How to Hold Your Camera

This may seem like a trivial and/or simple principal, but I feel it is key to learn how to hold your camera and make it a habit.

My wife Abby makes pictures of cottonwood trees in southern Colorado, October 2005, with her Nikon D70S; note that she is correctly holding her camera
My wife Abby makes pictures of cottonwood trees in southern Colorado, October 2005, with her Nikon D70S; note that she is correctly holding her camera

Early in our relationship, my wife Abby learned and adopted the correct posture for using a digital SLR, and has used it ever since, and I think it really makes a difference in her shooting.

The correct way to hold an SLR is to place the lens in your left hand so that the base of the camera sits on the heel of your hand.
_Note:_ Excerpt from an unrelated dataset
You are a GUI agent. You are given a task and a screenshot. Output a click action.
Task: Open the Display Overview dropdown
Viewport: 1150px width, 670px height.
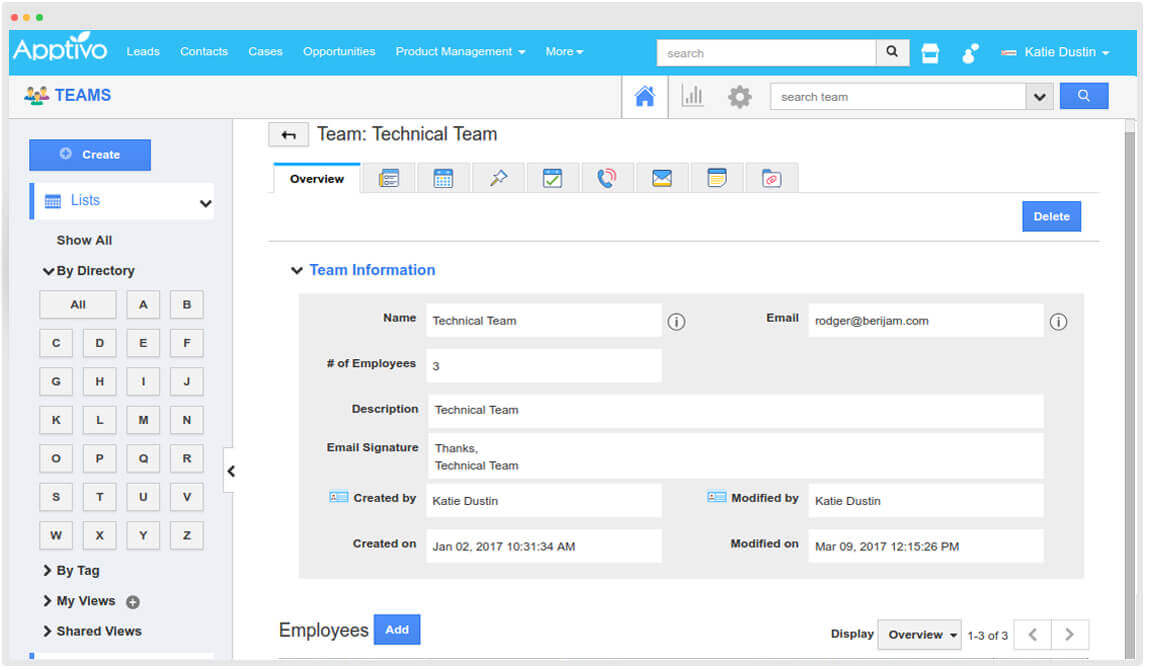(x=918, y=634)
You fingers should then naturally wrap around the zoom and focus rings of the lens. The right hand goes around the grip of the camera’s right side, with the right index finger on the shutter release. This yields a position from which you can operate all of the critical controls of the camera without removing your hands. It also has the advantage of creating a natural “tripod” effect, with your body acting to stabilize the whole camera. To shoot vertically, the left hand stays where it is, and the right hand moves the camera to the vertical position without releasing from the grip.

Cameras are designed to work this way. I am always amazed when I see people struggling to reinvent this very obvious wheel, and I know they would do better if they learned to hold their cameras the right way.